Today at 11:00, I attended a high level international roundtable for a biotech treaty. The treaty was actually signed during the roundtable meeting. There was some of the typical conversation. ‘Sustainable development will not be realized until hunger is addressed worldwide’. The phrase ‘grow more food with less’ which sounds very noble but is a phrase at the root of the intense agriculture we have today. A ‘call for innovation’ and pledges from countries to fund the R&D and implementation of the treaty.
But then it started to get really interesting. “Respect farmers rights and allow them access to biotechnology and benefit sharing”. Wow! That is a major shift but as an anthropologist, I want to hear about culturally important foods. Just as I think it, what I seek is delivered. Within the Six Points of Action for the treaty; # 4 – ‘utilize species of local and regional importance’. Unbelievable! Then it gets better. Within the treaty is the understanding that there is an ‘added value of diversity to food security’. ‘That diversity is the answer to many of the agricultural issues of climate change and that we must realize what nature has already given us’. Additional new language was a ‘call for corporate transparency especially in issues of land grabbing’. Then my favorite, ‘plant diversity should be seen as a way to respect and guarantee cultural diversity’ At this point I am amazed.
I have attended close to a hundred agriculturally related sessions and events in the five years I have been involved with the United Nation Commission on Sustainable development and never have I heard this type of language. I’ve heard it in small group discussions.
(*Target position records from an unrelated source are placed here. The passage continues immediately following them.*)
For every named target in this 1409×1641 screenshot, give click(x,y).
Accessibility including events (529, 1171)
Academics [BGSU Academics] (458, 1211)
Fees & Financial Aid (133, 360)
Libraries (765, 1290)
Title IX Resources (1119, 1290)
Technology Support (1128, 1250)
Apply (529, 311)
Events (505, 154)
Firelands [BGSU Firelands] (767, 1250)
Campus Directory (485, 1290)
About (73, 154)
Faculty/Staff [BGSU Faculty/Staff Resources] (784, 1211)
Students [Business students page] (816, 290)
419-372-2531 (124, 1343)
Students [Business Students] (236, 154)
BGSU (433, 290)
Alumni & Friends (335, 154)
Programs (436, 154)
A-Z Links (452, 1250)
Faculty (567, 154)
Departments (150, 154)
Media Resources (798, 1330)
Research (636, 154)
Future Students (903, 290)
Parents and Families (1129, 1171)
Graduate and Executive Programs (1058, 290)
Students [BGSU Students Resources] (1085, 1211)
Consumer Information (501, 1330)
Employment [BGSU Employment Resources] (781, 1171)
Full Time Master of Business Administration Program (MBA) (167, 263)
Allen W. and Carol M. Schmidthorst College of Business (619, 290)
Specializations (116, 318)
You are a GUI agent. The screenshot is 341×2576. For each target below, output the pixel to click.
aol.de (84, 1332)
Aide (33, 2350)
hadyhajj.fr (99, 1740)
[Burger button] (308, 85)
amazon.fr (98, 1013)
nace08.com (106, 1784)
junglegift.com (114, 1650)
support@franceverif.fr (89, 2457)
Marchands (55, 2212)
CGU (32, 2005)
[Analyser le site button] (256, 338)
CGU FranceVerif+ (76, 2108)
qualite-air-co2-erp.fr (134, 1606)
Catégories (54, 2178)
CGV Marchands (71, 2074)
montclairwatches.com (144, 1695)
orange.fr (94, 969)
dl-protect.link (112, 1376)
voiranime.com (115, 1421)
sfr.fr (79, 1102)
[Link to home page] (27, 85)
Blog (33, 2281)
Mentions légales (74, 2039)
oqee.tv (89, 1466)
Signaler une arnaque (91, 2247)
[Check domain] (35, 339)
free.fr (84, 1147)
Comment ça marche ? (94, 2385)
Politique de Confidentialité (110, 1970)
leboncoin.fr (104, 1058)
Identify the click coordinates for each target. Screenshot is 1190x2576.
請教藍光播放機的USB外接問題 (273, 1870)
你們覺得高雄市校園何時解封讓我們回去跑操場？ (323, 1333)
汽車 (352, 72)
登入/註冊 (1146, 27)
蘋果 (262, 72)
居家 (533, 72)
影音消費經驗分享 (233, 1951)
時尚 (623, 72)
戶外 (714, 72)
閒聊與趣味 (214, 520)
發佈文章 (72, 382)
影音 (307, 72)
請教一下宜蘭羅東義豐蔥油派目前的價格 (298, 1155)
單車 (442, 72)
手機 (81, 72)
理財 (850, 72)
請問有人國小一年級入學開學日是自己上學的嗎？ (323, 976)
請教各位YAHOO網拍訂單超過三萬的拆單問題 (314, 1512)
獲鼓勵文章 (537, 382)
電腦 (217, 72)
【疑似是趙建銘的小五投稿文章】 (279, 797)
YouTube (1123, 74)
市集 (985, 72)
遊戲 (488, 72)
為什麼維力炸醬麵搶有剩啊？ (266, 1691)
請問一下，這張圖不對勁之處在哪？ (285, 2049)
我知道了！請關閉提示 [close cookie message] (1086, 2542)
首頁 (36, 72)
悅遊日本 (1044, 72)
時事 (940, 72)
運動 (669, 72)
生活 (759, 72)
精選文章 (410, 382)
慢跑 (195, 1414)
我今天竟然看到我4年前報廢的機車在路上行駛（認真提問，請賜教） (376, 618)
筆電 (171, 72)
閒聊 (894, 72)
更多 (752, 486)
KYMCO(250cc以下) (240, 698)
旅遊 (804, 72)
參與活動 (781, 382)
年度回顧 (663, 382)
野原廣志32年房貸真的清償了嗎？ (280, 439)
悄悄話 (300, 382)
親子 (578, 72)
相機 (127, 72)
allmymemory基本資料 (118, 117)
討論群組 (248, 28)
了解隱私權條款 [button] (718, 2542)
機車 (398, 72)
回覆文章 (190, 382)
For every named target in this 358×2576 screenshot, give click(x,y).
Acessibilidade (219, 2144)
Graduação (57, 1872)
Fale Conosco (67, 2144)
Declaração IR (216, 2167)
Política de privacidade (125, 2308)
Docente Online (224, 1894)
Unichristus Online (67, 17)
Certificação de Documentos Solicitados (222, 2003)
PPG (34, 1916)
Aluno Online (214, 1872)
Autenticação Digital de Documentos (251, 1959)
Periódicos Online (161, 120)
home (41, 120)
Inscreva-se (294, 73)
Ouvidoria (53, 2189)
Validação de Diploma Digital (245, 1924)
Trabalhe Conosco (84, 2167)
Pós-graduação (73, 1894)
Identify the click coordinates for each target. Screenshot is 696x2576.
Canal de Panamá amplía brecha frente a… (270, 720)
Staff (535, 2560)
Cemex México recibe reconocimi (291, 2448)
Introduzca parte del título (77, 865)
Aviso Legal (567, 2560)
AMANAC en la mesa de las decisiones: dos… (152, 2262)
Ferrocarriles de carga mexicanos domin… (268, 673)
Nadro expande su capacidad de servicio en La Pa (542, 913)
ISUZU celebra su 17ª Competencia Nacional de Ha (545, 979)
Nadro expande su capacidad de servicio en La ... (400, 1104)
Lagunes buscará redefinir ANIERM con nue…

I’ve heard farmers and women’s groups advocating for rights and traditions but never have I heard this language in a session and now I am hearing it in a treaty.
There is the grumbling of criticism that nothing will come out of Rio+20 but with just the announcement of this treaty I tend to disagree. Rio+20 did not just happen in the last few days. It is a process that has been ongoing and the goals of the summit are to produce definite courses of action that can be implemented after everyone goes home. Everyone in the process accepts that what we have been doing the past 20 years isn’t working. Everyone is looking for new and different solutions to all the issues.
Agriculture is the green economy. If we can solve the numerous environmental and social justice issues that surround current agricultural practices we are surely on our way to the realization of what a green economy will look like in 2022 and maybe we won’t need to have Rio+30.